David Beckham zapłacił wysoką cenę za dojście na szczyt

Serial o Davidzie Beckhamie nie jest broszurą o gwiazdorze futbolu, tylko opowieścią o człowieku z krwi i kości, który – choć doszedł na szczyt – zapłacił za to wysoką cenę, bo zawsze wzbudzał skrajne emocje: od miłości do nienawiści.

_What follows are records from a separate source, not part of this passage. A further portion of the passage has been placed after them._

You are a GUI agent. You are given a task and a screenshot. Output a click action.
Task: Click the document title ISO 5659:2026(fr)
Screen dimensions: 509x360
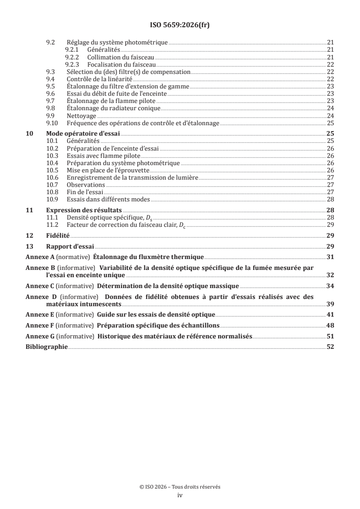coord(180,25)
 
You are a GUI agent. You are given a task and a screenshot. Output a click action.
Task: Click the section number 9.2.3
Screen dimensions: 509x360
coord(72,64)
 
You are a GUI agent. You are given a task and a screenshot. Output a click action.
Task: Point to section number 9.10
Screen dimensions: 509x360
coord(53,123)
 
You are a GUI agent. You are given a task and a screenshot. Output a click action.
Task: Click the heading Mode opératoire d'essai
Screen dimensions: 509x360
coord(84,134)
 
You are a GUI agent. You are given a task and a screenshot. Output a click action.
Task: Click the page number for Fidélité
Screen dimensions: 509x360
coord(330,235)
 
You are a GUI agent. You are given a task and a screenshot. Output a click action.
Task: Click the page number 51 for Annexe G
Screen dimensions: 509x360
coord(330,336)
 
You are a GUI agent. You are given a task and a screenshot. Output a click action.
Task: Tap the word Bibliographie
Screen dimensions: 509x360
coord(46,347)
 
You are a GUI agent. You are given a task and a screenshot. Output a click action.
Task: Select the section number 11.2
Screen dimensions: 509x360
coord(53,225)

Publikacja: 20.10.2023 17:00

David Beckham zapłacił wysoką cenę za dojście na szczyt

Foto: CHANDAN KHANNA/AFP

Dokumenty sportowe bywają ciężkostrawną potrawą. Serialu o Beckhamie na szczęście to nie dotyczy, choć mogłoby się wydawać, że napisano i powiedziano o nim wszystko. Laureaci Oscarów, reżyser Fisher Stevens i producent John Battsek, udowadniają jednak, że to nieprawda. Zaproszeni z kamerami do domu Beckhamów zyskali dostęp do niepublikowanych wcześniej prywatnych materiałów i okazji nie zmarnowali.

Zaglądamy więc z nimi do ogrodu, gdzie mały David kopał piłkę z ojcem, do szatni i korytarzy Manchesteru United, gabinetu, gdzie sir Alex Ferguson podśpiewuje za biurkiem, na weselne przyjęcie, a nawet na salę porodową, w której Victoria czeka na narodziny ich pierwszego syna.

Czteroodcinkowy dokument ogląda się z przyjemnością, nawet jeśli biografię Anglika znamy niemal na pamięć. A jeszcze lepiej, gdy jest wręcz przeciwnie – jakimś cudem wcześniej w ogóle o nim się nie słyszało, choć to trudne, czego dowód dostajemy w serialu. Dziennikarze „The Sun” rozjechali się przecież pewnego razu po świecie w poszukiwaniu osoby, która nie wie, kim jest Beckham, i znaleźli jedną: był nią pasterz z jakiejś odległej republiki.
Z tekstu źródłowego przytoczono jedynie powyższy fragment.